[Records drawn from a dataset]

....

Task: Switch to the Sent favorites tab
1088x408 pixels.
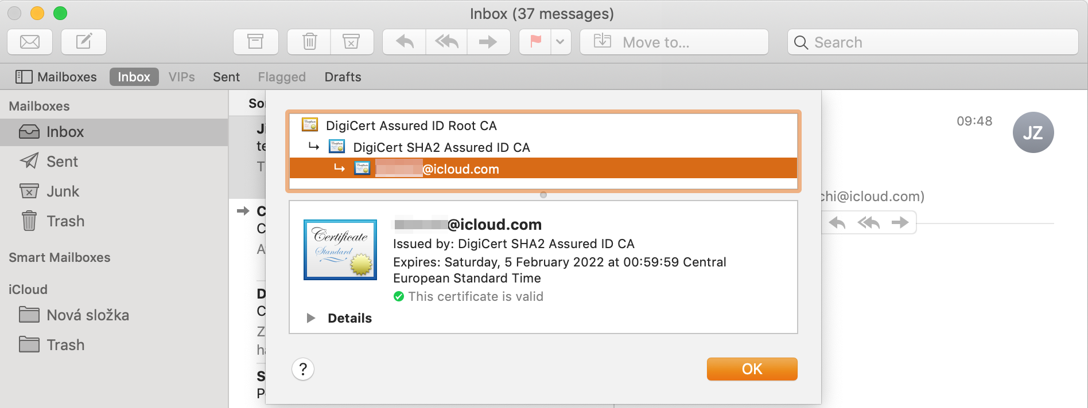Action: (x=226, y=77)
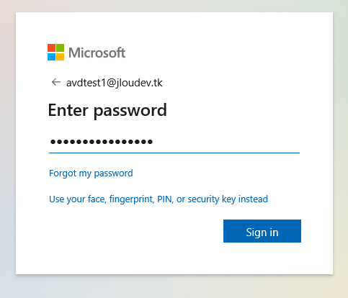This screenshot has width=348, height=298.
Task: Click the avdtest1@jloudev.tk account name
Action: (x=115, y=83)
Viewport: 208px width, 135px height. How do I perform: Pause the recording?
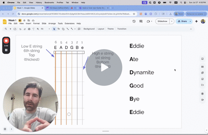pyautogui.click(x=6, y=50)
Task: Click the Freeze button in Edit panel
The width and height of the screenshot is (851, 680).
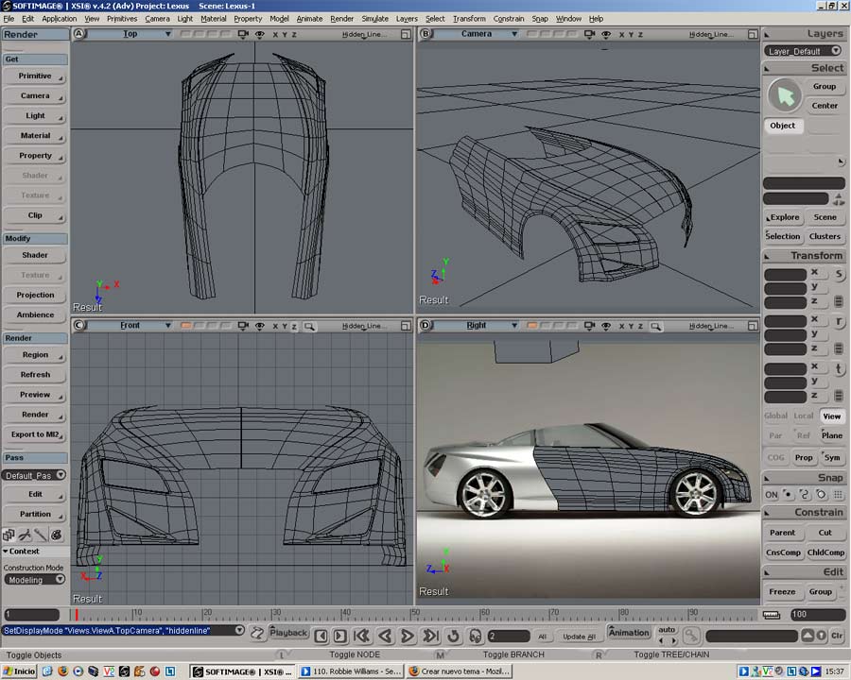Action: [x=782, y=592]
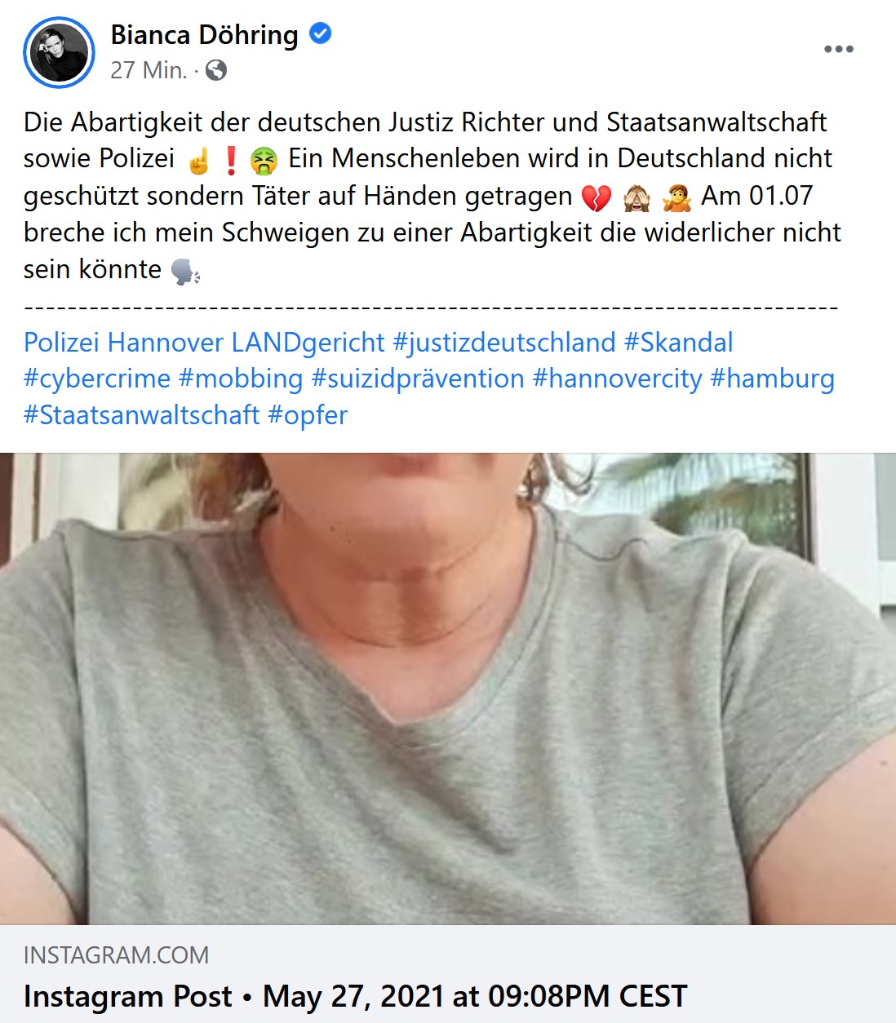Open the #hannovercity hashtag
This screenshot has height=1023, width=896.
pos(618,379)
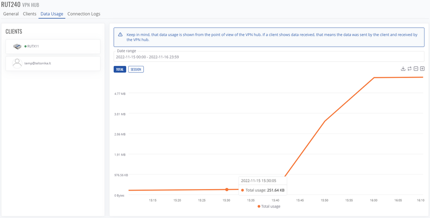Select the temp@teltonika.lt client
This screenshot has width=430, height=218.
coord(53,63)
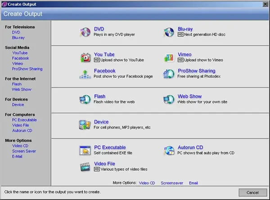Select the Flash video globe icon
Viewport: 270px width, 200px height.
pos(85,99)
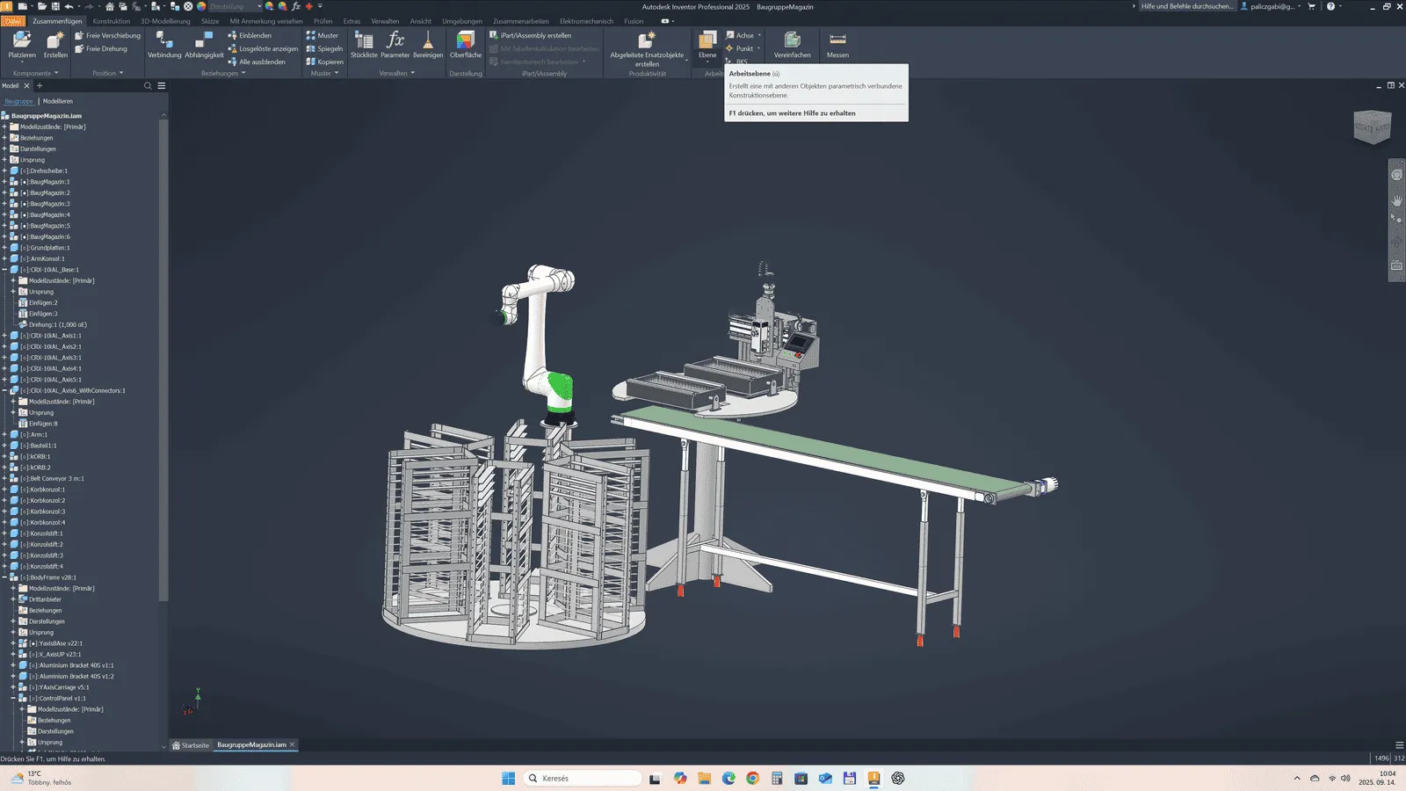Expand the BaugMagazin:1 tree node
This screenshot has width=1406, height=791.
click(x=4, y=182)
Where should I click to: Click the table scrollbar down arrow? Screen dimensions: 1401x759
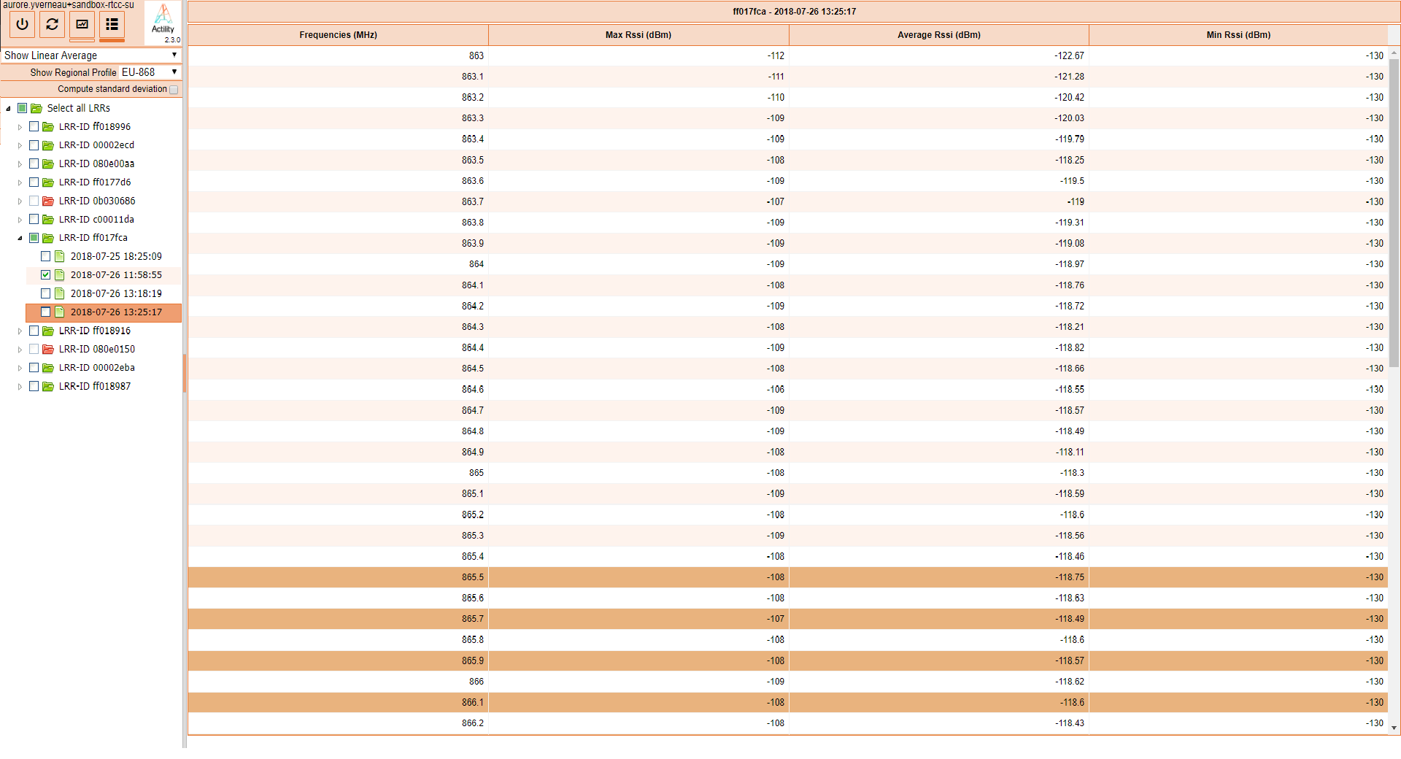coord(1394,728)
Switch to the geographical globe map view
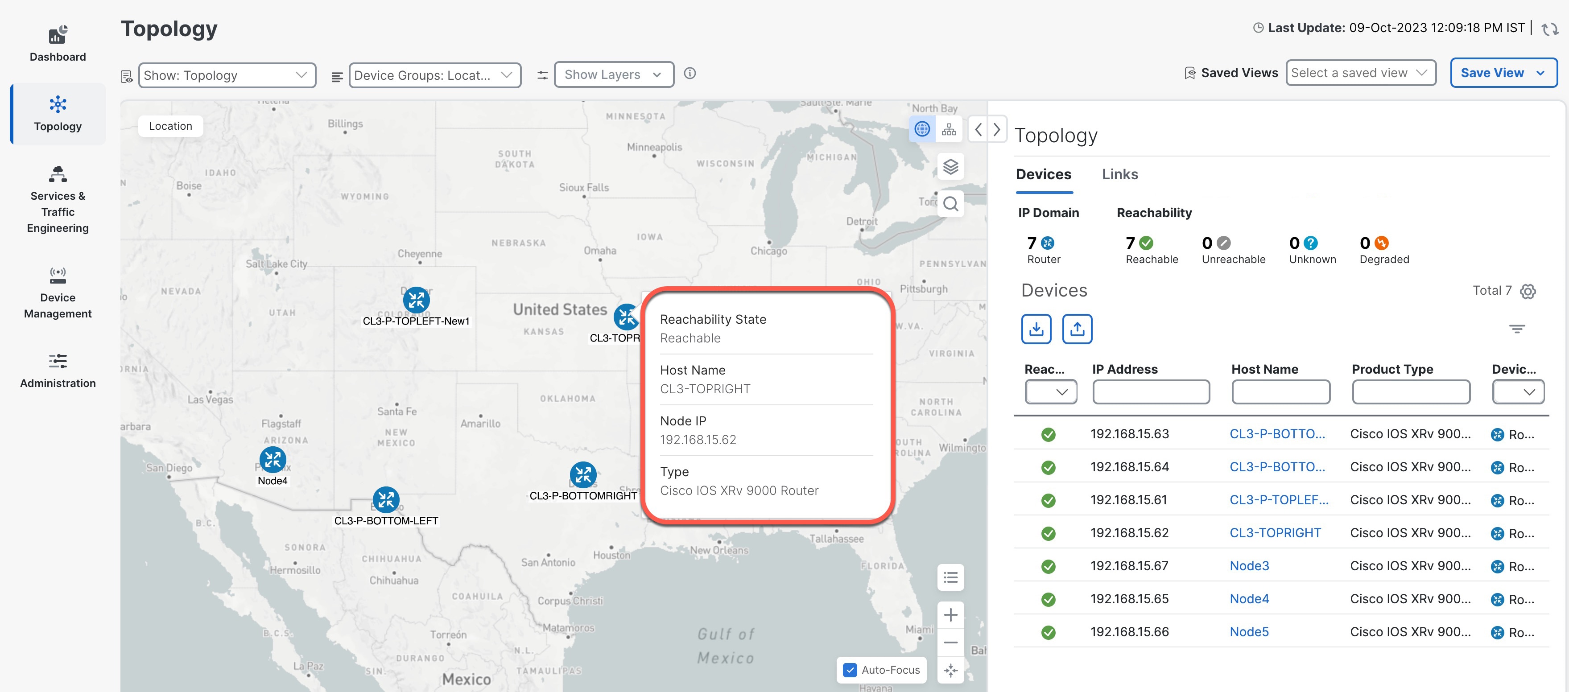Viewport: 1569px width, 692px height. point(922,129)
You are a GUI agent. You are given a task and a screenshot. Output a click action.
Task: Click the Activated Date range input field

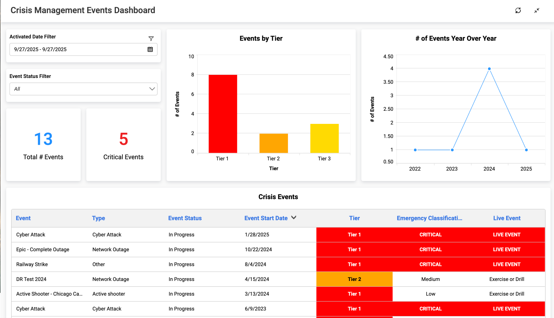[77, 49]
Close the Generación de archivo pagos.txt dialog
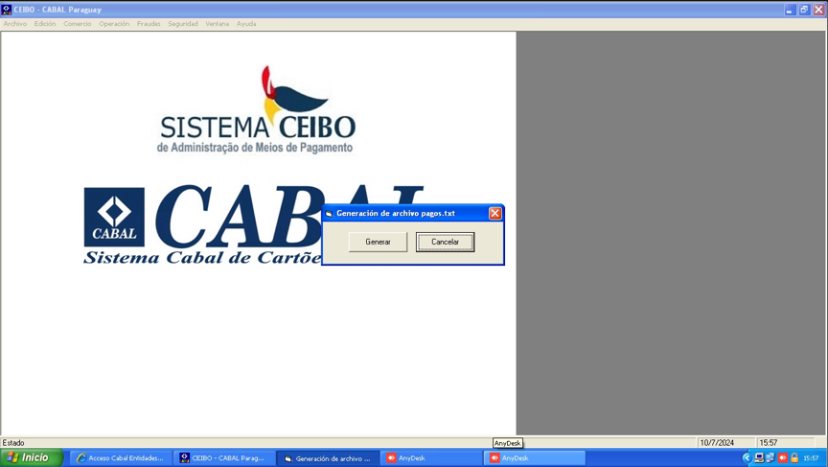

....

### What you are asked to do
Please write out every entry exactly, but skip the pictures.

### Written answer
Task: Switch to the Sent favorites tab
1088x408 pixels.
Action: (x=226, y=77)
This screenshot has width=348, height=298.
Task: Click the avdtest1@jloudev.tk account name
Action: (x=115, y=83)
Viewport: 208px width, 135px height. How do I perform: Pause the recording?
pyautogui.click(x=6, y=50)
Task: Click the Freeze button in Edit panel
The width and height of the screenshot is (851, 680).
Action: [x=782, y=592]
Open the #hannovercity hashtag
This screenshot has height=1023, width=896.
pos(618,379)
Select the temp@teltonika.lt client
This screenshot has width=430, height=218.
coord(53,63)
Select the Flash video globe icon
Viewport: 270px width, 200px height.
pos(85,99)
Expand the BaugMagazin:1 tree node
This screenshot has width=1406, height=791.
click(x=4, y=182)
Where should I click to: Click the table scrollbar down arrow? Screen dimensions: 1401x759
coord(1394,728)
Switch to the geographical globe map view
Viewport: 1569px width, 692px height. point(922,129)
You are a GUI agent. You are given a task and a screenshot. Output a click action.
Task: Click the Activated Date range input field

[77, 49]
Close the Generación de archivo pagos.txt dialog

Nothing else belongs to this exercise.